Of 12,250 new general-eye-clinic patients seen during the study period, 103 (0.84%) were diagnosed to have endogenous uveitis. Table 1 shows the demographic and clinical characteristics of the patients. The mean age at presentation was 43 ± 17 years (range 5 to 83; median age = 40 years). The mean age at presentation was similar for all four groups when the patients were classified according to the predominant site of involvement. The male to female ratio was 1:1.3. No gender predominance was observed for anterior, intermediate, and panuveitis; however, more females than males had posterior uveitis. All 5 patients with retinal vasculitis were female. Filipinos, who belong to the Malay race (77%), made up the predominant racial group, followed by Chinese (22%) and a single Indian patient (1%). Table 2 shows the sites of involvement according to racial group.

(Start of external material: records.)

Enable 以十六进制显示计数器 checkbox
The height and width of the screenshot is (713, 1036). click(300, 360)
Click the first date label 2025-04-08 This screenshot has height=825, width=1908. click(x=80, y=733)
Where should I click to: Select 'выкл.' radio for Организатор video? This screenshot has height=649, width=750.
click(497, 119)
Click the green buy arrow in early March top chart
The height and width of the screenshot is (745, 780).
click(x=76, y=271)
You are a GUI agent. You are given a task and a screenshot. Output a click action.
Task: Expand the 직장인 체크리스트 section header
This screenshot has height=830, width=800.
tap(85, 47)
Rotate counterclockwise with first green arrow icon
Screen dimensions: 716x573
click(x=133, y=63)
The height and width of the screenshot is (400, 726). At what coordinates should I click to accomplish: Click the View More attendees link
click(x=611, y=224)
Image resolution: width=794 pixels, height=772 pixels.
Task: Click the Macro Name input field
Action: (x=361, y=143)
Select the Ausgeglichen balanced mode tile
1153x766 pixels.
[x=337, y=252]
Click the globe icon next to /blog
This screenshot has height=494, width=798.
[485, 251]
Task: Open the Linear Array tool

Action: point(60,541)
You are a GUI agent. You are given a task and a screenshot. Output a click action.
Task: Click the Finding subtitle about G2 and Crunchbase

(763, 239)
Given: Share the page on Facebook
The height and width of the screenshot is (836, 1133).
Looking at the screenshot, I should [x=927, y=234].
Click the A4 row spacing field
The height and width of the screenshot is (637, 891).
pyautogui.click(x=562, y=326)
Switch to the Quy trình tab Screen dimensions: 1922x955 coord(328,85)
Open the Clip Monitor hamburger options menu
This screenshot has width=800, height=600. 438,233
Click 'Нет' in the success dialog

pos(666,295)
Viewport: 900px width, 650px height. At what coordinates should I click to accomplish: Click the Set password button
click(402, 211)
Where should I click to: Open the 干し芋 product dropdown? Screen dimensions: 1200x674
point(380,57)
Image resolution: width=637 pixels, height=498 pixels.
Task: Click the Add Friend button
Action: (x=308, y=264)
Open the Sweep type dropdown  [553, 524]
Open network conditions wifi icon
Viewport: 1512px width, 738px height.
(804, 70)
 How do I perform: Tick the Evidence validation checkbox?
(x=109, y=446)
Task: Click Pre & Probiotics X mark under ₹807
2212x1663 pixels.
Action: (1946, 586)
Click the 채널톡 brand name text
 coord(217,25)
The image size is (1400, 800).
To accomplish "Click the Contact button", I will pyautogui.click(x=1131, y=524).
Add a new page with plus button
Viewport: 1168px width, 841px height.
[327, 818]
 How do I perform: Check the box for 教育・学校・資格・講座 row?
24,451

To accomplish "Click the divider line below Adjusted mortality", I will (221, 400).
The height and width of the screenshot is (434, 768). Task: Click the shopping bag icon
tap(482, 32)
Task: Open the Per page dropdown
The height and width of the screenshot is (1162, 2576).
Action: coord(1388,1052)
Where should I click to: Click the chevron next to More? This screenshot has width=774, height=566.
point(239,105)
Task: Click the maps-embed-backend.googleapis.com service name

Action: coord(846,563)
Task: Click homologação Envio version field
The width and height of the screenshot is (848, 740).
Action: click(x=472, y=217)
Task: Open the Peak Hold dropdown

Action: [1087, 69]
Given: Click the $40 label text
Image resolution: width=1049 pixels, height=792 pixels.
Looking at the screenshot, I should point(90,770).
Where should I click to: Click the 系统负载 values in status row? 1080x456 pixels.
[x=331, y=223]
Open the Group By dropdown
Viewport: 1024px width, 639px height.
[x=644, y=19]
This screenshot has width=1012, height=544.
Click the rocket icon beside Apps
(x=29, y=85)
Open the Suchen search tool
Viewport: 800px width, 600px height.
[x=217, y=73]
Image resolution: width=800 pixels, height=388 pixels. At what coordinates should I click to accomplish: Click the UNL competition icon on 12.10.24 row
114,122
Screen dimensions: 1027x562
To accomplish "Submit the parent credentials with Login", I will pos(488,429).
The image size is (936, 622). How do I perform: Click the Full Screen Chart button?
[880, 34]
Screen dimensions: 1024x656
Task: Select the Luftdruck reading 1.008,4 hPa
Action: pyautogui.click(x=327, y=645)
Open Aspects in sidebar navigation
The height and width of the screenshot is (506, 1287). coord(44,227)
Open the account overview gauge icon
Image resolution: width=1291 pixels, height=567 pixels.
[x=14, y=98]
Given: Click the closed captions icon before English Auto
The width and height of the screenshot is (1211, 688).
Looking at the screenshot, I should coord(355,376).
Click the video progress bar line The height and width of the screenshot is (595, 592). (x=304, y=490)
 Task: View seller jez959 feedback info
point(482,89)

Filipino patients developed uveitis in all sites of involvement but were particularly prone to develop anterior and panuveitis. The most common diagnoses among Filipinos were: idiopathic anterior uveitis, idiopathic pars planitis, VogtKoyanagi-Harada syndrome (VKH), Behcet’s disease, and multifocal choroiditis and panuveitis (MCP). The predominant type by site of involvement among Chinese patients was anterior uveitis. The most common diagnoses among chinese were: idiopathic anterior uveitis, HLA-B27- associated uveitis, MCP, and retinal vasculitis. Only one Chinese patient presented with intermediate uveitis; none developed VKH or Behcet’s disease. Anterior uveitis was the most common (40%), followed by panuveitis (27%), posterior uveitis (19%), and intermediate uveitis (14%). A specific diagnosis was established in 61 (59%) patients. The rest were diagnosed as having idiopathic uveitis. The most frequent specific descriptive disease entities were: multifocal choroiditis and panuveitis (MCP) (9%), Vogt-Koyanagi Harada (VKH) syndrome (9%), Behcet’s disease (8%), HLA B27-associated uveitis (5%), and serpiginous choroidopathy (4%). Idiopathic anterior uveitis (IAU) was diagnosed in 25 (24%), idiopathic intermediate uveitis in 14 (14%), and idiopathic retinal vasculitis in 3 (3%) patients (Table 3). An infectious etiology was identified in 9 (9%) patients while the rest presented with noninfectious autoimmune
uveitis. Among the infectious causes of uveitis, Toxocara and Toxoplasma were the most common identifiable etiologic agents (3 each) followed by one case each of herpes simplex, leprosy, and tuberculosis. None of the 32 patients tested for FTA-ABS were positive. Most patients (56%) experienced bilateral involvement. The number of eyes involved was affected by the site of involvement (p < 0.001). Bilateral involvement occurred less frequently among patients with anterior uveitis (34%) and more frequently among patients with intermediate (71%) and panuveitis (86%). For posterior uveitis, an equal number of patients experienced unilateral and bilateral involvement. Forty-two of 158 involved eyes had severely decreased BCVA of 20/200 or worse. Eighteen patients (18%) were blind in one eye while 12 (12%) were blind in both eyes. Only patients with panuveitis developed bilateral blindness. Systemic immunosuppressive drugs were required for control of intraocular inflammation in 66 (64%) patients (Table 1). Systemic medications were administered for most patients with intermediate, posterior, and panuveitis. Only a third of patients with anterior uveitis needed systemic medication. The most common agents used were oral nonsteroidal anti-inflammatory agents (celecoxib, valdecoxib, mefenamic acid, diclofenac sodium), corticosteroids, methotrexate, and pulse intravenous cyclophosphamide. Forty-seven of 103 (46%) patients developed sight-threatening complications. Cataract formation (34%) was the most frequent sight-threatening complication, except in patients with posterior uveitis. Thirteen patients developed glaucoma (13%) in the whole sample population. However, the patients with intermediate uveitis were spared from developing glaucoma. CME developed in 11 patients (11%). Less frequent complications included
retinal detachment, vitreous hemorrhage, hypotony, and optic neuritis (Table 1).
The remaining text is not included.